La selección de Irán aprovechó su debut en la Copa Mundial de la FIFA 2026™ para rendir homenaje a las víctimas del ataque registrado el pasado 28 de febrero contra una escuela primaria en Minab, al tiempo que integrantes del equipo expresaron su inconformidad por problemas logísticos y de visado durante el torneo.
Antes del encuentro frente a Nueva Zelanda, el portavoz del Ministerio de Asuntos Exteriores iraní, Esmaeil Baqaei, difundió un video animado en el que los jugadores aparecen acompañados por representaciones de niñas fallecidas en el ataque, acompañado de un mensaje enfocado en la resiliencia del pueblo iraní.
La publicación recordó a los menores que perdieron la vida y destacó que su memoria continúa presente en la sociedad del país. Como parte del homenaje, la selección disputa el torneo bajo la denominación “Minab 168” y porta distintivos dorados en sus uniformes en recuerdo de las víctimas.
En lo deportivo, el combinado iraní empató 2-2 ante Nueva Zelanda en su presentación dentro del Grupo G.
Reclaman dificultades logísticas
Tras el partido, el director técnico Amir Ghalenoei cuestionó la organización de los traslados del equipo y aseguró que la delegación tuvo que abandonar Estados Unidos pocas horas después del encuentro para regresar a su base de concentración en Tijuana, México.
El estratega consideró que esta situación afectó los tiempos de descanso y recuperación de sus futbolistas, además de señalar que algunas decisiones relacionadas con el itinerario se tomaron sin previo aviso.
“Nuestro equipo es el más oprimido”, declaró.
A las críticas se sumó el delantero Mehdi Taremi, quien calificó la situación como un “desastre logístico” y aseguró que el plantel ha recibido poco apoyo durante la competencia.
Aunque evitó atribuir el empate a estas circunstancias, reconoció que los inconvenientes han generado tensión dentro del grupo.
Problemas con visados
Al finalizar el encuentro, el presidente de la FIFA, Gianni Infantino, visitó el vestuario iraní para felicitar a los jugadores por su actuación.
Sin embargo, las dificultades no terminaron ahí. El atacante Mehdi Torabi vio expirar su visado estadounidense después de ingresar al país para disputar el encuentro ante Nueva Zelanda.

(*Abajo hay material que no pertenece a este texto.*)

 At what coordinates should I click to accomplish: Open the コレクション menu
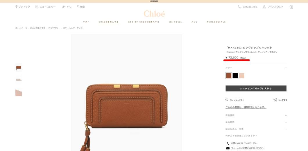tap(176, 22)
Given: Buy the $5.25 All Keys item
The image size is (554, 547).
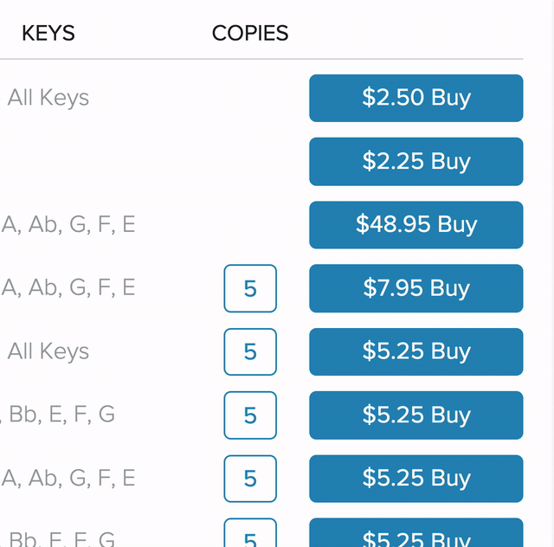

Medios oficiales iraníes informaron que la federación ya inició los trámites para obtener una nueva autorización migratoria y permitir que el futbolista continúe con la selección en los próximos compromisos.
La delegación también ha enfrentado otros contratiempos relacionados con permisos de ingreso, incluidos casos de integrantes que no recibieron visado y complicaciones reportadas en aeropuertos estadounidenses.
Cabe recordar que en marzo pasado la selección iraní ya había realizado un homenaje similar durante un partido amistoso ante Nigeria, cuando los jugadores portaron mochilas color morado y rosa, además de brazaletes negros, para recordar a las víctimas del ataque del 28 de febrero en Minab, donde murieron 165 personas, la mayoría menores de edad.
Irán continuará su participación mundialista el próximo domingo frente a Bélgica y cerrará la fase de grupos el 26 de junio ante Egipto.